Book of Sweet Pain

“Sweet Pain,” the canon of The Flaymaster, is an ice blue book with pure white pages that somehow manage to feel dirty. Its binding is electrum, and its cover is without picture, although it usually bears a raised impression of The Flaymaster’s dagger.

The book’s contents are recorded in eight thick Torments, all but one a grotesque account of torture or misery. Disturbingly, the accounts are written in the first person, and in the present tense. They also describe the thoughts of the author as he undergoes the torture. These thoughts are said to represent the ideal attitude of the cleric. When an initiate undergoes his week of torture, the senior clerics observe him to see that his mind is traveling down the same path that theirs did.
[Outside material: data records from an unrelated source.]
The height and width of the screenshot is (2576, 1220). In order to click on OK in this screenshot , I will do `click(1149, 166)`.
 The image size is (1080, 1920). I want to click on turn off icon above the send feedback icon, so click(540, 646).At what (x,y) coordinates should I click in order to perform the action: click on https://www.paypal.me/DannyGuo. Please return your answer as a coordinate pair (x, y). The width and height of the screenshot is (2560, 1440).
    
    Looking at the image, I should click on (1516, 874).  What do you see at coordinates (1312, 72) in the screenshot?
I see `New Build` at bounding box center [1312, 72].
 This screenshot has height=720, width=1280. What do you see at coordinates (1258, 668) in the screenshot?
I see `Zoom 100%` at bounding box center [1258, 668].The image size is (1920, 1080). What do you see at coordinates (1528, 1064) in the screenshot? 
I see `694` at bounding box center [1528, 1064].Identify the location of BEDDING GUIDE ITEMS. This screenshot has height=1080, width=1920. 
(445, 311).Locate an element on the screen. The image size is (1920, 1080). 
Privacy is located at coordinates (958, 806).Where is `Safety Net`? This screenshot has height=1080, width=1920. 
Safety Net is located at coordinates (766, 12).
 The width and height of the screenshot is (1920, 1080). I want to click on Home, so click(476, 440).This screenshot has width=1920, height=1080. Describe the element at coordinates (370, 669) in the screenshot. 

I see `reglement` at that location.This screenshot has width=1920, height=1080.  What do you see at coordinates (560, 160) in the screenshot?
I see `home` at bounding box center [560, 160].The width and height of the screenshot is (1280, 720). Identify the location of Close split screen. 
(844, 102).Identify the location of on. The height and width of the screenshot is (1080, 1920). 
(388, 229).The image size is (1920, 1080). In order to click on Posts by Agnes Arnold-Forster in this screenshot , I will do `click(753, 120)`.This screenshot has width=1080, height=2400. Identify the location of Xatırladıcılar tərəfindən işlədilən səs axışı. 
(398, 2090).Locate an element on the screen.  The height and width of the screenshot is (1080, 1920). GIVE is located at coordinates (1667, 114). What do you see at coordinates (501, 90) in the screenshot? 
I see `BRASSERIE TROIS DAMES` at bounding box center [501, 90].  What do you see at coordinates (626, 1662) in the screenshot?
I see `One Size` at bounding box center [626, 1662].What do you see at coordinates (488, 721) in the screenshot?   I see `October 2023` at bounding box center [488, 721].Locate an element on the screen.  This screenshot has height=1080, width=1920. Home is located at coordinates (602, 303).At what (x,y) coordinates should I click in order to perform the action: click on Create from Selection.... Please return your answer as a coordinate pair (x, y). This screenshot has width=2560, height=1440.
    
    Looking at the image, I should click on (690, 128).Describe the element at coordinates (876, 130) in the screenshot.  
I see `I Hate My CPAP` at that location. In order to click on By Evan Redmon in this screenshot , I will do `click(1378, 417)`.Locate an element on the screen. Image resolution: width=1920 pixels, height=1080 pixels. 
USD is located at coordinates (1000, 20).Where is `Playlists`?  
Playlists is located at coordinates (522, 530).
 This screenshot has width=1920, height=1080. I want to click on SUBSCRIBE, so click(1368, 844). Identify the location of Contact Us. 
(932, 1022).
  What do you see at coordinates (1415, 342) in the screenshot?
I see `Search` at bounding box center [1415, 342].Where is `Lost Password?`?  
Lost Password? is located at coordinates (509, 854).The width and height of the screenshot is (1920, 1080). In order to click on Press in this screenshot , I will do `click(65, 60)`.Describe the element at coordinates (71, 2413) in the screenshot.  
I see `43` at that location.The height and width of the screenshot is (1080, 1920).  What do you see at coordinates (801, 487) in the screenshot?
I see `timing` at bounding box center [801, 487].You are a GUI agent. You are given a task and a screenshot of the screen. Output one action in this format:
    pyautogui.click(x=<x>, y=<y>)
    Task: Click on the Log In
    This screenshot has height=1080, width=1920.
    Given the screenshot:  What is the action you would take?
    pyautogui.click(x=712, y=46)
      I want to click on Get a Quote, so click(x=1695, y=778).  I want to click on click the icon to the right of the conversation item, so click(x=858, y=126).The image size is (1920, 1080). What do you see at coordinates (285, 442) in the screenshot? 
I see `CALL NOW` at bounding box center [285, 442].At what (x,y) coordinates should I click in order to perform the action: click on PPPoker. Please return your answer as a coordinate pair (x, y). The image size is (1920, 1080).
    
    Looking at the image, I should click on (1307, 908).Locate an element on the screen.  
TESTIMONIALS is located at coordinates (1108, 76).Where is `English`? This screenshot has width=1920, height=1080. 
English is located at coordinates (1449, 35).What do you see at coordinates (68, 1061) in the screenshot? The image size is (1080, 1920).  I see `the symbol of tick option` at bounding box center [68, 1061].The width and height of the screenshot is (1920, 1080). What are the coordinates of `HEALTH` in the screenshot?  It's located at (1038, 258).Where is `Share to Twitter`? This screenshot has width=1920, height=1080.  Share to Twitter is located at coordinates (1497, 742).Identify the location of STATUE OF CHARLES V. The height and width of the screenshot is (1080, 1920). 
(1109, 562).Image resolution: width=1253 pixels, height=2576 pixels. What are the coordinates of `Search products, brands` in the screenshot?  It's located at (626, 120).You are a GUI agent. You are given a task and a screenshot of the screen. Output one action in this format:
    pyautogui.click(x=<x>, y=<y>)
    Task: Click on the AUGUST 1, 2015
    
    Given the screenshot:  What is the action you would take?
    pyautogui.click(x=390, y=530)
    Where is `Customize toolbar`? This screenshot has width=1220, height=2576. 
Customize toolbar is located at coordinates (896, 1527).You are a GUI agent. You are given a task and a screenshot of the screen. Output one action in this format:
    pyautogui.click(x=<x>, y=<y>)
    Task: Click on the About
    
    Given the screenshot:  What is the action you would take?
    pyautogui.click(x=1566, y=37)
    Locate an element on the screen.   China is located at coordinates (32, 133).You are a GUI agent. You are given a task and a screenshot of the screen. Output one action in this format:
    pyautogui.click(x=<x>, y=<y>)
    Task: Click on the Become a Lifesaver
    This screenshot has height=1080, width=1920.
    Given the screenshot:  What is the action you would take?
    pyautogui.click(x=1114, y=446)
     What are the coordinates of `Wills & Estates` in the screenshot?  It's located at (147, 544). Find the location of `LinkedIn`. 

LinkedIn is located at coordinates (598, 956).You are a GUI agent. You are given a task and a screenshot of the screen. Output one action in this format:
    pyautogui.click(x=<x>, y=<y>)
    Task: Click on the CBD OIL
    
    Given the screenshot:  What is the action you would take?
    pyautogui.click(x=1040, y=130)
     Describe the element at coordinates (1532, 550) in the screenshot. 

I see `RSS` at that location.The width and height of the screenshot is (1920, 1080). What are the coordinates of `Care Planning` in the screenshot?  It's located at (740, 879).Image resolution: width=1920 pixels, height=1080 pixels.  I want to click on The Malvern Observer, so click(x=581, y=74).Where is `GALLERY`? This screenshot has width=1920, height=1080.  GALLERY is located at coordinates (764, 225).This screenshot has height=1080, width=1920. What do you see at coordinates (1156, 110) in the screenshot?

The final Torment is also an account of torture and misery, but the torture is quite different. Here the writer tells of his barefoot travel through a wind-swept ice field. As he moves along, the wind tears off his clothing, one article at a time. Just as the cold numbs him to the core, the wind gives way to a warming sun that returns feeling to his body. At that instant, the ice gives way and he submerges completely in a frozen mountain lake, shards of ice penetrating his person in every imaginable location.

Followers are required to make at least one pilgrimage to the Theocracy of Slen during their lifetime. Those who choose to return home are forbidden to support their native government if it opposes the Theocracy (which all do in one way or another).